## Task directions
From the line with "Stiri JIU (419, 2561)" through the line with "Politică (345, 105)", inclusive, return each line of the data below exactly and leave the rest out.

(Dataset entries)
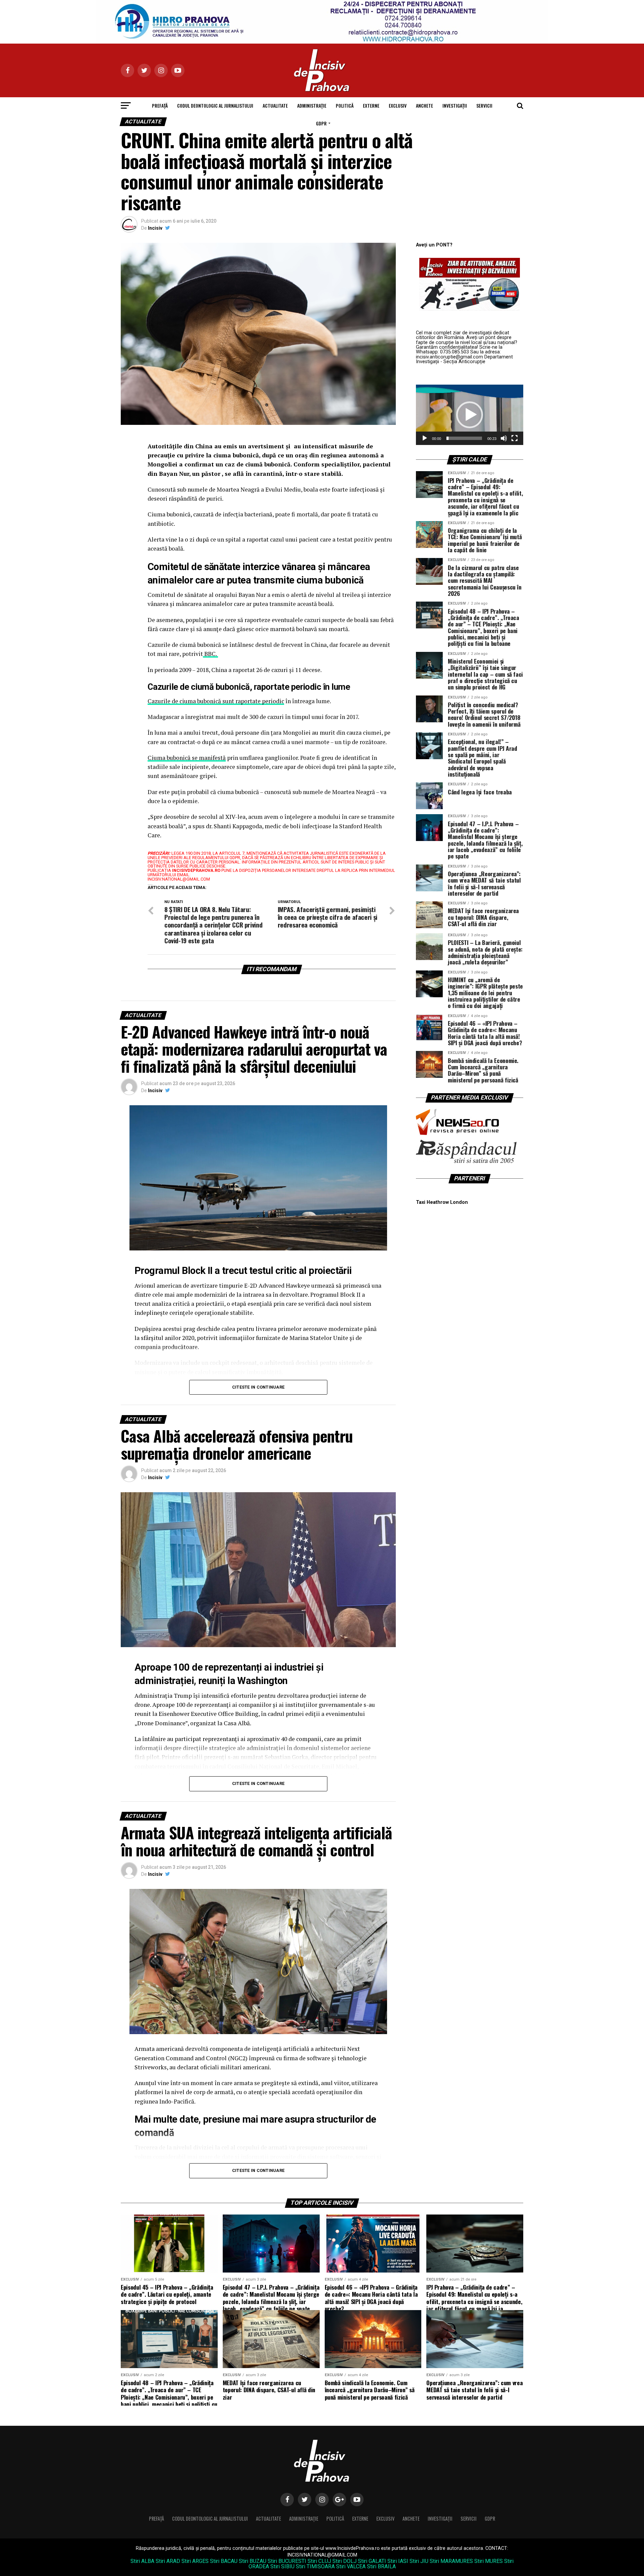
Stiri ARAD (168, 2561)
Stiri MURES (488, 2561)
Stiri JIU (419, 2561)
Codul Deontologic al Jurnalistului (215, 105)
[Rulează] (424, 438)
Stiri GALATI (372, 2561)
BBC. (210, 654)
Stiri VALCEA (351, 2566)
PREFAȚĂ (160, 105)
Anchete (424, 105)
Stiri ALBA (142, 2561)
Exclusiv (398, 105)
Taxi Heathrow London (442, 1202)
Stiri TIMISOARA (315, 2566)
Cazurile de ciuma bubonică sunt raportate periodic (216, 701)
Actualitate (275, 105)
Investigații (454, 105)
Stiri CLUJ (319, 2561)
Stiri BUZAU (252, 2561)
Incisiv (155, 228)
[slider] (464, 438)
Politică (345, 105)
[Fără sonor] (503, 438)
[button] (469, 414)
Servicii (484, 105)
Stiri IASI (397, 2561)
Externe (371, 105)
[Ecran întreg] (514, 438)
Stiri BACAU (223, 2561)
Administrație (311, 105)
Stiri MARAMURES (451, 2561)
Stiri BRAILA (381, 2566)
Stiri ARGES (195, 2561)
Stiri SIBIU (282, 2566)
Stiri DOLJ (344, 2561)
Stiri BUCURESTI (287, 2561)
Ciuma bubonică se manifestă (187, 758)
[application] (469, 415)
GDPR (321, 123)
---
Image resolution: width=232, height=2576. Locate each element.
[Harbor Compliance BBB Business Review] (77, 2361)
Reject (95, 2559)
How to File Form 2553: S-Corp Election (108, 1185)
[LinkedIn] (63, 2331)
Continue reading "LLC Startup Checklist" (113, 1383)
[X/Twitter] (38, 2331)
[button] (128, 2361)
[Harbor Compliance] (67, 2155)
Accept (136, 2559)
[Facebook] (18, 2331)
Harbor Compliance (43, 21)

## Answer to this task
Stiri JIU (419, 2561)
Codul Deontologic al Jurnalistului (215, 105)
[Rulează] (424, 438)
Stiri GALATI (372, 2561)
BBC. (210, 654)
Stiri VALCEA (351, 2566)
PREFAȚĂ (160, 105)
Anchete (424, 105)
Stiri ALBA (142, 2561)
Exclusiv (398, 105)
Taxi Heathrow London (442, 1202)
Stiri TIMISOARA (315, 2566)
Cazurile de ciuma bubonică sunt raportate periodic (216, 701)
Actualitate (275, 105)
Investigații (454, 105)
Stiri CLUJ (319, 2561)
Stiri BUZAU (252, 2561)
Incisiv (155, 228)
[slider] (464, 438)
Politică (345, 105)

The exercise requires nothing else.